_Extracted material:_
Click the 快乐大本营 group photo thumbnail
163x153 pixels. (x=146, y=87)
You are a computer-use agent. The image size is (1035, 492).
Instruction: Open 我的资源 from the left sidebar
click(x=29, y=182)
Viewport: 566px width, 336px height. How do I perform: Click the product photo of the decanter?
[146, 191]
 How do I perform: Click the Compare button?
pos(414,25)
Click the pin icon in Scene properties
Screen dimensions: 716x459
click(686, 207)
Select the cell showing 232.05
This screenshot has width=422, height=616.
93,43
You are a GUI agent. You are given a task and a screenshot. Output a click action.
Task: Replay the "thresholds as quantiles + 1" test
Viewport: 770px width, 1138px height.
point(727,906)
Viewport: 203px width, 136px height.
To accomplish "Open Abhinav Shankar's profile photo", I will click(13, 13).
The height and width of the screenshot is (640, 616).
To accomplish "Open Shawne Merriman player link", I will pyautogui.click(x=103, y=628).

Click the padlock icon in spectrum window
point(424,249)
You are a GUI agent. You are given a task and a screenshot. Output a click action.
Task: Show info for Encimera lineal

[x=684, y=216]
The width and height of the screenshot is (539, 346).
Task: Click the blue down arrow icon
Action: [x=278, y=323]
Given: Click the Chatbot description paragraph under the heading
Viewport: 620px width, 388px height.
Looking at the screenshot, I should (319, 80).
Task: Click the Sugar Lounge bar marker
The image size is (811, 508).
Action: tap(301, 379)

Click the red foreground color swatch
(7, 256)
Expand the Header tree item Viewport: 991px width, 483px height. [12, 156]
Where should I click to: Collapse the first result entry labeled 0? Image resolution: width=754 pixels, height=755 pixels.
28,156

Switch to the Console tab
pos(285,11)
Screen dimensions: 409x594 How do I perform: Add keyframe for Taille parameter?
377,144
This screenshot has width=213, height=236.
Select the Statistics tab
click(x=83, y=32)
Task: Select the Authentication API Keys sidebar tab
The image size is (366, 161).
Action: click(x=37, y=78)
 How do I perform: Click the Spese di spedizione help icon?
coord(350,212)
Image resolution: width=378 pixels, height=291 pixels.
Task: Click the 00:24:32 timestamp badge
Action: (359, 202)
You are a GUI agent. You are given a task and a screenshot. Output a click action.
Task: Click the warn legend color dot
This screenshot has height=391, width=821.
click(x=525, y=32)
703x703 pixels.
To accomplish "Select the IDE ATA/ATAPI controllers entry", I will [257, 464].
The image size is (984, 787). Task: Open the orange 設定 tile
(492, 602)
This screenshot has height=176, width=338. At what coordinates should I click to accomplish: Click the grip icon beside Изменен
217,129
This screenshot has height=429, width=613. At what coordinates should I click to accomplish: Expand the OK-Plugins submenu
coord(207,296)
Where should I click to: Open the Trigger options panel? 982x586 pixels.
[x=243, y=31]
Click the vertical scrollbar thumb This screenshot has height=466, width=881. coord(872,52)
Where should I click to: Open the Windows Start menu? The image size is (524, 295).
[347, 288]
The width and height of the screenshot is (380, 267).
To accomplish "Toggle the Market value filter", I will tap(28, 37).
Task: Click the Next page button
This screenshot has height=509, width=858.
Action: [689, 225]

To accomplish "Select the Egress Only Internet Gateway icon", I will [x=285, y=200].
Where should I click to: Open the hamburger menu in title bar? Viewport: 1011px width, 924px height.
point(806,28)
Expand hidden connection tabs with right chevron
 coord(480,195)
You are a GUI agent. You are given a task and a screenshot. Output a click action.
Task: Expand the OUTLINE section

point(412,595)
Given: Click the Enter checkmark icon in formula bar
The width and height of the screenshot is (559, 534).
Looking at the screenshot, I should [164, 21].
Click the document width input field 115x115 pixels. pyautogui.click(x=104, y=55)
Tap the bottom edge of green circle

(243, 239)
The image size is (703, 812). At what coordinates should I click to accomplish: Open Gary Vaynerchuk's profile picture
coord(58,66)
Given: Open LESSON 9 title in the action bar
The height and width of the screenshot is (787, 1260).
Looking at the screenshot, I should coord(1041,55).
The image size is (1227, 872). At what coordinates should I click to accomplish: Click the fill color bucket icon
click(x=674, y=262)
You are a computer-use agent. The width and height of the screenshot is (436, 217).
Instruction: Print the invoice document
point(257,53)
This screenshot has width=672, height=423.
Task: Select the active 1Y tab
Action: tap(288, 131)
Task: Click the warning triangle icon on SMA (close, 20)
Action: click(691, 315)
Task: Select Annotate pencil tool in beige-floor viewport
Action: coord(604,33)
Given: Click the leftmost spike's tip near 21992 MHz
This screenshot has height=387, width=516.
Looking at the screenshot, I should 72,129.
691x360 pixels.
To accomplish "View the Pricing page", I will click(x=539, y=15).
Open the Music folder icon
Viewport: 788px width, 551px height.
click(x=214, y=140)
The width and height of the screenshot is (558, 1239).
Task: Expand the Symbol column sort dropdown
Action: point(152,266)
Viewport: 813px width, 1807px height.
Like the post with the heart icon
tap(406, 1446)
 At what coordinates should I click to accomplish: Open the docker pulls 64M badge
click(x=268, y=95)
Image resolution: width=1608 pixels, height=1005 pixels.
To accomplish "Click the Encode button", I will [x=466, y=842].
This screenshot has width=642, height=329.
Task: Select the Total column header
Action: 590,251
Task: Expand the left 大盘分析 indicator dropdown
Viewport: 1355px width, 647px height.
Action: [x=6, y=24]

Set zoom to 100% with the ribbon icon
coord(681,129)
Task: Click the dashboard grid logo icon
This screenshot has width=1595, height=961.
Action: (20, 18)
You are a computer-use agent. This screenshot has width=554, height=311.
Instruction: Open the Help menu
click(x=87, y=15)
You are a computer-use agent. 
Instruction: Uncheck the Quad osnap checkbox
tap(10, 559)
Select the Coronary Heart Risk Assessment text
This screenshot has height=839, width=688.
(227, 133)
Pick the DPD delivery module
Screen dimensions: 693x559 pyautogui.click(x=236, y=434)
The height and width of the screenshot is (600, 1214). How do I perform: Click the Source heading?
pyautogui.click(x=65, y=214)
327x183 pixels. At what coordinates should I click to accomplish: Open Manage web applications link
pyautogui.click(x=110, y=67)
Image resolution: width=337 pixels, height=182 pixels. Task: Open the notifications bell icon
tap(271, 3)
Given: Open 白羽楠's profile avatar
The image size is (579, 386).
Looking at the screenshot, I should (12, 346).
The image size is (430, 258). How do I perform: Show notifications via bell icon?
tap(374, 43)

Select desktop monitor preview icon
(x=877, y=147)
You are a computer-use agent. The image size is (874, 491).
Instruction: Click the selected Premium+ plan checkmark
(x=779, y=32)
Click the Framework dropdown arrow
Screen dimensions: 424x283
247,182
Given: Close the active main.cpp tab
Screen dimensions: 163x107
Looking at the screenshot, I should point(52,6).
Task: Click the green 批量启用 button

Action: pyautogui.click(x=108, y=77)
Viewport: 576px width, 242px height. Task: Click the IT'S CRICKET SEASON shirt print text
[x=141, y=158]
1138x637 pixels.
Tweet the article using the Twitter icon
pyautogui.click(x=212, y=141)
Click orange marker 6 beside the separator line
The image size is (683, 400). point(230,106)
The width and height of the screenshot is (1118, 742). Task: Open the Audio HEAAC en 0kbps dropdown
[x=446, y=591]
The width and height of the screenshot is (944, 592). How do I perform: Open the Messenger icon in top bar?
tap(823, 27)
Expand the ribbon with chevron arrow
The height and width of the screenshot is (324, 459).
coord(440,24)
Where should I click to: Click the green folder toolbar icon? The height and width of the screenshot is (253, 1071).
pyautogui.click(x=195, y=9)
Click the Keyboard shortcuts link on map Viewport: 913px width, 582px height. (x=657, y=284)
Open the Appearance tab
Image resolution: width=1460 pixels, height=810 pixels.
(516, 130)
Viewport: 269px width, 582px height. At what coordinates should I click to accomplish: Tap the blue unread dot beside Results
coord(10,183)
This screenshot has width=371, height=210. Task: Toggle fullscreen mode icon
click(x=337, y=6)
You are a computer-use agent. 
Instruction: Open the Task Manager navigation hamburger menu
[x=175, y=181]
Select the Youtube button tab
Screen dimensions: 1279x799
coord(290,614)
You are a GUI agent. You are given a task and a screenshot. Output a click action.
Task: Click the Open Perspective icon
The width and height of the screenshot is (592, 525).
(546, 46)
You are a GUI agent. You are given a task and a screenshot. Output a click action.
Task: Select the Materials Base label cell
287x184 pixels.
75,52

_Short task:_
Please update the items from the start of the list through the line containing "pos(285,11)", inclusive, changing "Viewport" to "Window size" and leaving everything else the same. Give back only those lines.

_Solution:_
Click the 快乐大本营 group photo thumbnail
163x153 pixels. (x=146, y=87)
You are a computer-use agent. The image size is (1035, 492).
Instruction: Open 我的资源 from the left sidebar
click(x=29, y=182)
Window size: 566px width, 336px height. How do I perform: Click the product photo of the decanter?
[146, 191]
 How do I perform: Click the Compare button?
pos(414,25)
Click the pin icon in Scene properties
Screen dimensions: 716x459
click(686, 207)
Select the cell showing 232.05
This screenshot has width=422, height=616.
93,43
You are a GUI agent. You are given a task and a screenshot. Output a click action.
Task: Replay the "thresholds as quantiles + 1" test
Window size: 770px width, 1138px height.
point(727,906)
Window size: 203px width, 136px height.
To accomplish "Open Abhinav Shankar's profile photo", I will click(13, 13).
The height and width of the screenshot is (640, 616).
To accomplish "Open Shawne Merriman player link", I will pyautogui.click(x=103, y=628).

Click the padlock icon in spectrum window
point(424,249)
You are a GUI agent. You are given a task and a screenshot. Output a click action.
Task: Show info for Encimera lineal

[x=684, y=216]
The width and height of the screenshot is (539, 346).
Task: Click the blue down arrow icon
Action: [x=278, y=323]
Given: Click the Chatbot description paragraph under the heading
Window size: 620px width, 388px height.
Looking at the screenshot, I should (319, 80).
Task: Click the Sugar Lounge bar marker
The image size is (811, 508).
Action: tap(301, 379)

Click the red foreground color swatch
(7, 256)
Expand the Header tree item Window size: 991px width, 483px height. [12, 156]
Where should I click to: Collapse the first result entry labeled 0? Image resolution: width=754 pixels, height=755 pixels.
28,156

Switch to the Console tab
pos(285,11)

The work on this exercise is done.